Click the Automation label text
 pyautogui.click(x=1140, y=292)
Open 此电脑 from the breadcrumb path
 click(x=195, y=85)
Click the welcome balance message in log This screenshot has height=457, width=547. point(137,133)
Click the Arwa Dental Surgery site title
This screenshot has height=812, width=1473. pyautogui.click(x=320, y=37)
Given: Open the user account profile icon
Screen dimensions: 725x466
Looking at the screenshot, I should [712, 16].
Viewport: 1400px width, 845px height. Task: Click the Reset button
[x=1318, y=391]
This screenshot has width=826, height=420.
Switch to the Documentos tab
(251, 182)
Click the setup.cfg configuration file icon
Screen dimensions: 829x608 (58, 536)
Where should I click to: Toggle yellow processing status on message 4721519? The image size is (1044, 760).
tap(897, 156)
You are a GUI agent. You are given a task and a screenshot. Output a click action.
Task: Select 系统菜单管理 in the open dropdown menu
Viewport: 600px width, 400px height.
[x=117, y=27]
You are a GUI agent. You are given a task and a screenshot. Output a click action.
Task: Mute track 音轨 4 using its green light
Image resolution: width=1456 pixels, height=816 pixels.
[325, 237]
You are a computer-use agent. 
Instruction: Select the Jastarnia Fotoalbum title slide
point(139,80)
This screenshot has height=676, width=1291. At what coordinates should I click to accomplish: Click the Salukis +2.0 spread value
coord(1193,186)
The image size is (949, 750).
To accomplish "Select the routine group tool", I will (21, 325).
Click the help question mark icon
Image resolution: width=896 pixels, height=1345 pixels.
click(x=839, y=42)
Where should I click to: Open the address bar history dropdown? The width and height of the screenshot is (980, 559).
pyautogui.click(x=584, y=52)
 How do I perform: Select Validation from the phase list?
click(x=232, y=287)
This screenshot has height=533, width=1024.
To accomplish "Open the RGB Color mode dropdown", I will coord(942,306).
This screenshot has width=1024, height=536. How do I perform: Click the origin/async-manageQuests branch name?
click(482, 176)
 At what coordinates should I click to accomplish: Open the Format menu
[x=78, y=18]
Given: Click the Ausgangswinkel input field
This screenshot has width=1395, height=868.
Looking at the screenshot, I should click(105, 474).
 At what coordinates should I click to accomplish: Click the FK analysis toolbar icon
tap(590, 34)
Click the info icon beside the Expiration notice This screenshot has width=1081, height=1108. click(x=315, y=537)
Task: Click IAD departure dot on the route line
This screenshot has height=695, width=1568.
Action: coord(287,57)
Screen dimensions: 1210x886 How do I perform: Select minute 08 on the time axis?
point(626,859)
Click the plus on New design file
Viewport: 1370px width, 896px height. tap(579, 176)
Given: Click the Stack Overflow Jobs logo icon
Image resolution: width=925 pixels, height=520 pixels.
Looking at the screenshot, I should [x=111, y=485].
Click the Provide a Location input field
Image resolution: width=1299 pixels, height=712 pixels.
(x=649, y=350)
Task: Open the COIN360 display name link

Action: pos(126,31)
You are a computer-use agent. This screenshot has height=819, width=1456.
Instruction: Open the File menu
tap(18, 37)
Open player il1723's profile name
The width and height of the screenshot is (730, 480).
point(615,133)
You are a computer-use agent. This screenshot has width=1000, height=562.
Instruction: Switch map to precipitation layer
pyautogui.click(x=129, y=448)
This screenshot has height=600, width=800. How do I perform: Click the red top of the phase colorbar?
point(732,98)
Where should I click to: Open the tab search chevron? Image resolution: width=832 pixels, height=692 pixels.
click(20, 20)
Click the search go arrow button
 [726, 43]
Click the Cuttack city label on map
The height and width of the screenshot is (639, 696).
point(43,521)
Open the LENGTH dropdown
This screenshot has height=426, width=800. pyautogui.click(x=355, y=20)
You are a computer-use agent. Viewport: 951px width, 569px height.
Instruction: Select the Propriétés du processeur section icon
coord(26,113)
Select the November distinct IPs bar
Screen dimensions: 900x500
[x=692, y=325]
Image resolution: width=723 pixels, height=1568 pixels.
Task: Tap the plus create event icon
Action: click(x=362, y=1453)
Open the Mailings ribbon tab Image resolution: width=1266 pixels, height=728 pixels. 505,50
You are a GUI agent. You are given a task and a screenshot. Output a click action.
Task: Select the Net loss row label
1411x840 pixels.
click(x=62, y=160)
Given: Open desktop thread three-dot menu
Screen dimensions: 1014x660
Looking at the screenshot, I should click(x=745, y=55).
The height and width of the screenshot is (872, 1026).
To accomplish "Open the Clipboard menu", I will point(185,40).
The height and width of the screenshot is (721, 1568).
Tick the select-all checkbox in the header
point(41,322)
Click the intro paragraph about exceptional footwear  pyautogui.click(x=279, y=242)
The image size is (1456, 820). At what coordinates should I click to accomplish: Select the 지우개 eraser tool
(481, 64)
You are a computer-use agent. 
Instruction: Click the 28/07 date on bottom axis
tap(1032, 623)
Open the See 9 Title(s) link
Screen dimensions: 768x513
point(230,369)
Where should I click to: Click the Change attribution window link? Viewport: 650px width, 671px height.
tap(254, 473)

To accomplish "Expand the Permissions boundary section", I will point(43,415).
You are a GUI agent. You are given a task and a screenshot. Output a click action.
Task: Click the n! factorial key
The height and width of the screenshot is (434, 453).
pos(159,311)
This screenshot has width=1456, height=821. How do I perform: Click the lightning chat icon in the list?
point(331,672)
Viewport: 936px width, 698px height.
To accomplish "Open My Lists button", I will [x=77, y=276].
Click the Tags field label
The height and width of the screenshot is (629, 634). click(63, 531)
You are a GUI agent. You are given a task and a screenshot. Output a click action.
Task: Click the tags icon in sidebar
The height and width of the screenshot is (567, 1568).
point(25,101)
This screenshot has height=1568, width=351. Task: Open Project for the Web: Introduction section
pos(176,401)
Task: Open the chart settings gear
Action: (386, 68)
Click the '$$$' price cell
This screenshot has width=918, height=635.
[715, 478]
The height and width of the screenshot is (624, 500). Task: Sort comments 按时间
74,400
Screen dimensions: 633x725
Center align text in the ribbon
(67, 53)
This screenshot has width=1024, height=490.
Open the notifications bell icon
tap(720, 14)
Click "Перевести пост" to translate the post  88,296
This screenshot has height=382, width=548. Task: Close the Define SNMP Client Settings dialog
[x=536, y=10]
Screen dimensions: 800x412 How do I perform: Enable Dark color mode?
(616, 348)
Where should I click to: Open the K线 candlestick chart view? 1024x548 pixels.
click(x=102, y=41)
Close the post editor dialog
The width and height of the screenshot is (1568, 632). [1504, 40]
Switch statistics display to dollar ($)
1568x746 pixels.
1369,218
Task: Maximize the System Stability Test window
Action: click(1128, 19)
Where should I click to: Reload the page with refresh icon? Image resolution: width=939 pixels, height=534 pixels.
_ _ _ _
_Task goal:_
For the records above, tally the lines in which "will" appears, and give the number by itself.

_Solution to this exercise:_
5